After seven slash-and-burn years of the Clinton-Gore administration, one might believe Americans know everything they might reasonably expect to know about Hillary Rodham Clinton (except, of course, how she transformed her $1,000 stake in the cattle futures market into $100,000, what role she played in the Castle Grande flimflam deal … etc.). Not so, insists the Hillary-for-Senate coterie, including political adviser Mandy Grunwald and Hollywood television producer Linda Bloodworth-Thomason. And so they have put together what else? a soft, pink sweater of a biographical film that premiered on announcement day (Mrs. Clinton actually wears such a sweater on camera).
It is this new Hillary Rodham Clinton Human Hillary who "has a great guffaw of a laugh," "terrible eyesight," and, as Mrs. Clinton herself says, "makes a mean tossed salad," that the Senate candidate plans to take to the hustings. After all, the issues alone or, as the New Yorker's Elizabeth Kolbert put it, "talking about talking about the issues" haven't been clicking. Ms. Kolbert's devastating essay, "Running on Empathy," underscores the meaninglessness of a rhetoric that camouflages an intense desire to be elected based on sincerity or its imitation alone. Perhaps it is not surprising, then, that Mrs. Clinton's appeal has been somewhat limited.
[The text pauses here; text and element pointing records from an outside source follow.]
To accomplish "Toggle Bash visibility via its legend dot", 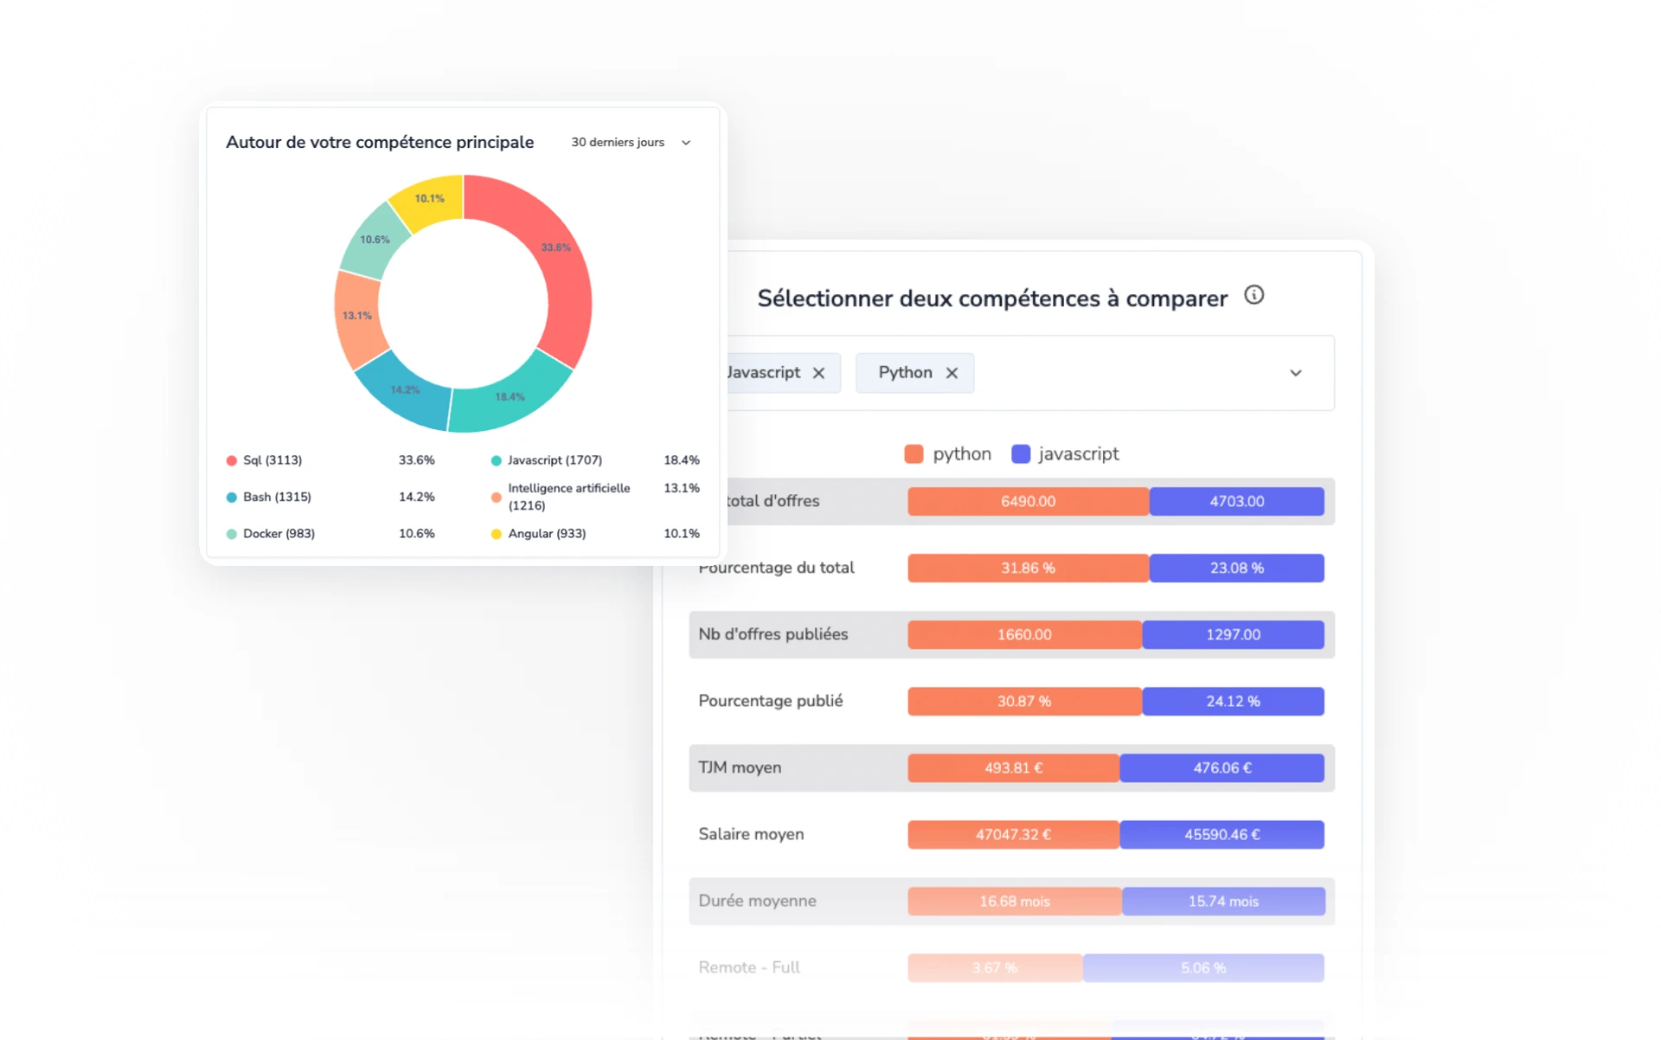I will (230, 497).
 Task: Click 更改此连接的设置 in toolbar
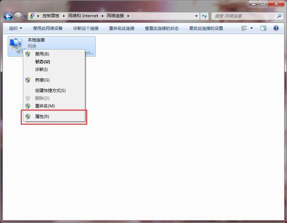206,28
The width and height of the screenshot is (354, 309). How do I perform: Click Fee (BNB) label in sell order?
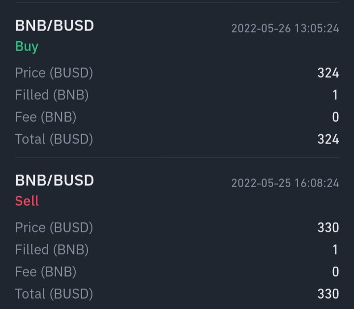(x=46, y=272)
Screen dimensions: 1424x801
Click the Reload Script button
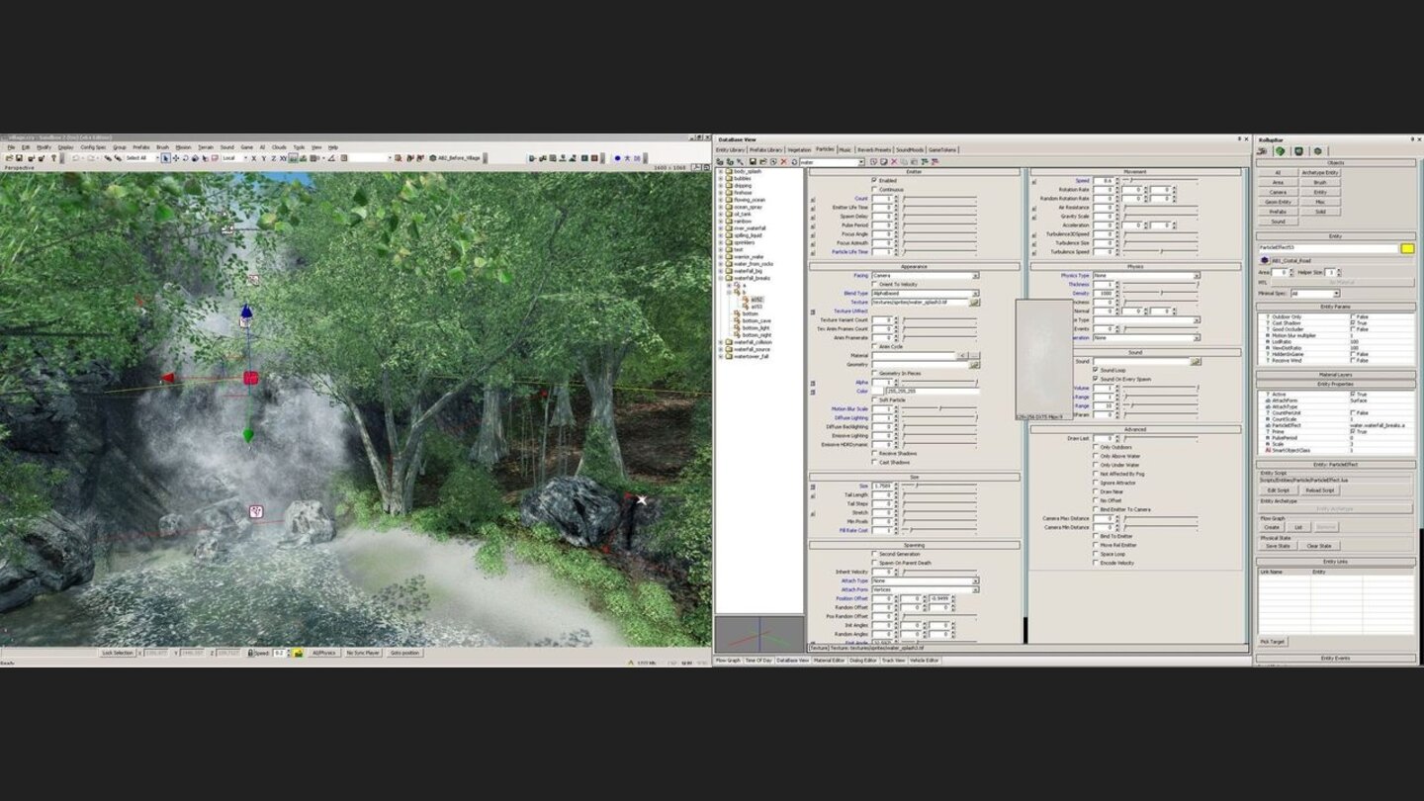[1320, 490]
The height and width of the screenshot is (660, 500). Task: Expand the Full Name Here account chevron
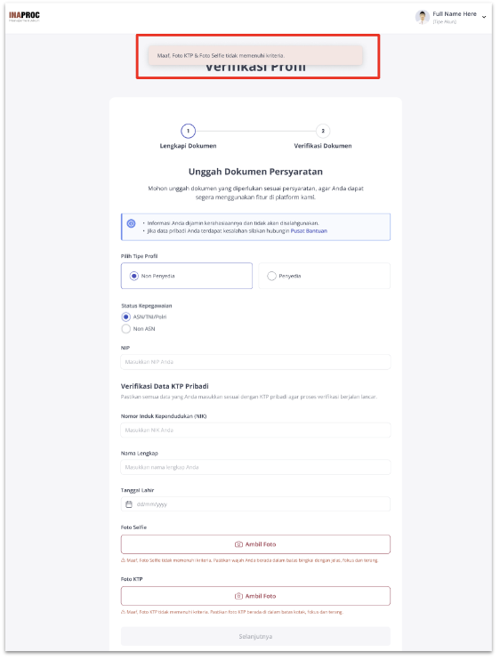[484, 17]
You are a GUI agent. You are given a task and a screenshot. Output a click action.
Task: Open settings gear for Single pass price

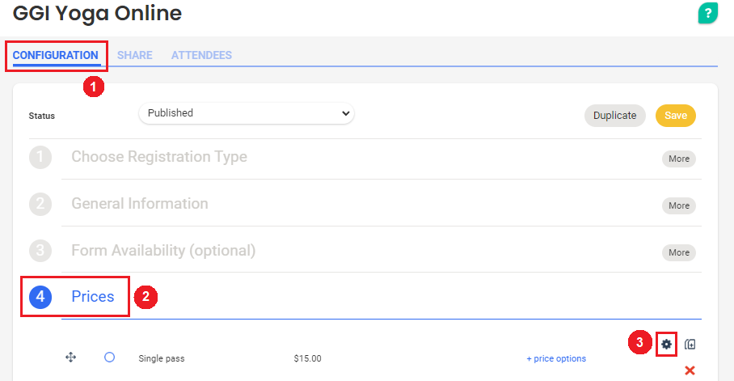coord(666,345)
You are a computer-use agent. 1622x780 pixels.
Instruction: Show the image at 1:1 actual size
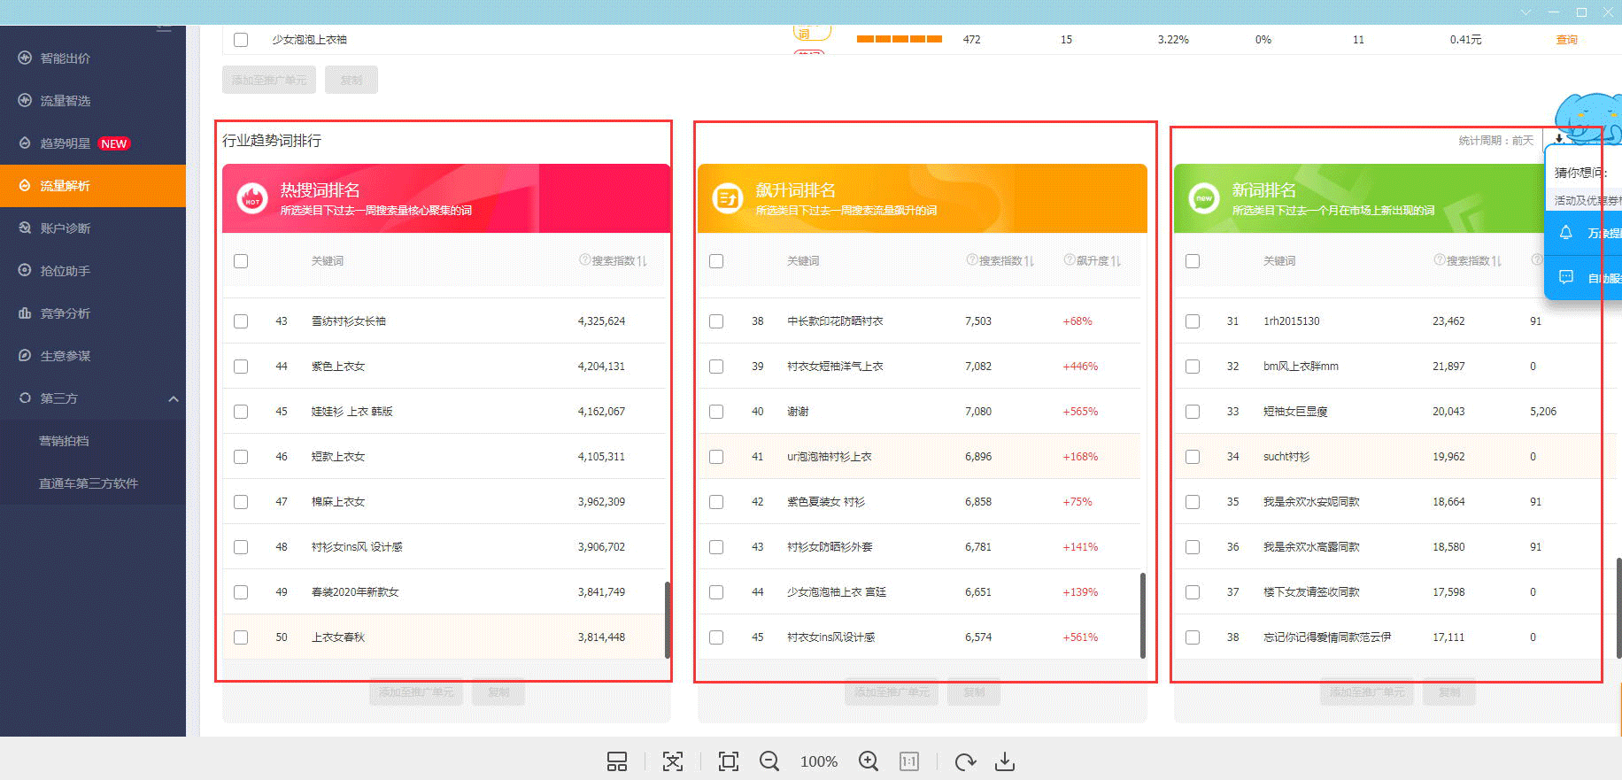pyautogui.click(x=909, y=761)
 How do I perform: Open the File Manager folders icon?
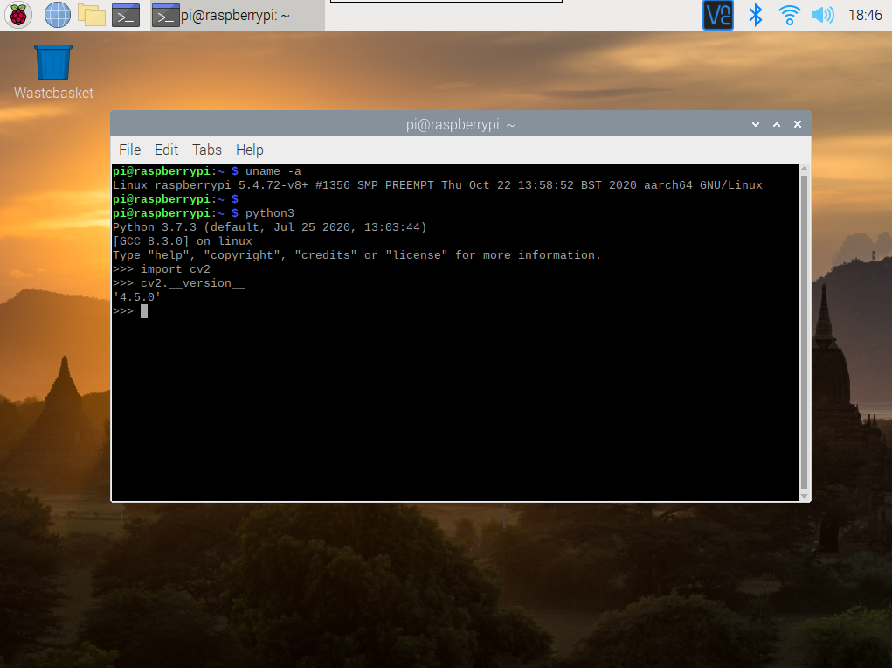pos(91,15)
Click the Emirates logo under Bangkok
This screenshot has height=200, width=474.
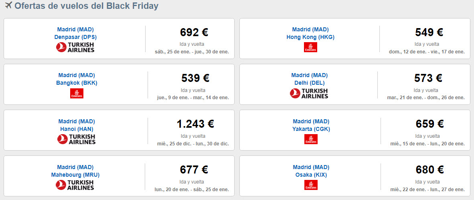pyautogui.click(x=77, y=93)
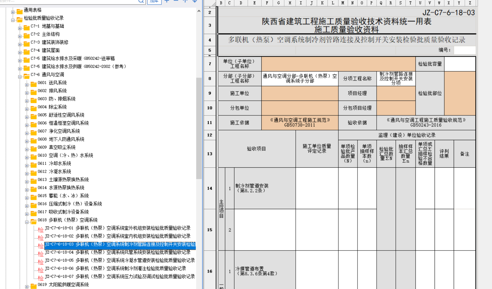Click the down arrow toolbar icon

point(195,1)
In fact, with the exception of black women, Mrs. Clinton hasn't yet won the allegiance of the constituency groups on which Democratic candidacies depend. Among white women, particularly suburban white women, Mrs. Clinton's support is downright tepid. Maybe Human Hillary and her "mean tossed salad" are part of an all-out effort to woo the soccer moms of the Empire State.
And maybe that's why Mrs. Clinton spoke at such mind-numbing length to the New York Times about … grocery shopping. "You know," she said, of her first foray to a market near her new Chappaqua home, "pushing that cart through the supermarket, and standing and talking to I had a long conversation about clementines with the produce manager because it's been a long time since I bought a crate of clementines. You know, standing over in the dairy department trying to decide what Skim Plus meant. Because, you know, I'd never seen Skim Plus. And having a man come up to me and kind of do a double take and kind of say, 'Is that you?' and I said, 'I guess so, it is me.' It made me feel like I was re-entering the real world."
It would seem that re-entry is a continuing process. The most striking statement in Mrs. Clinton's announcement speech concerned her take on government "not the source of all our problems or the solution to them," she insisted, all the while plugging her pet government initiatives and programs. "But I do believe that when people live up to their responsibilities, we ought to live up to ours." We? Who's we? Until Sunday, Mrs. Clinton occupied that officially unofficial role that allowed her, as first lady, to speak for the nation. As a novice political candidate, her role has changed. She doesn't become "we" again unless "the people" elect her. The race is on.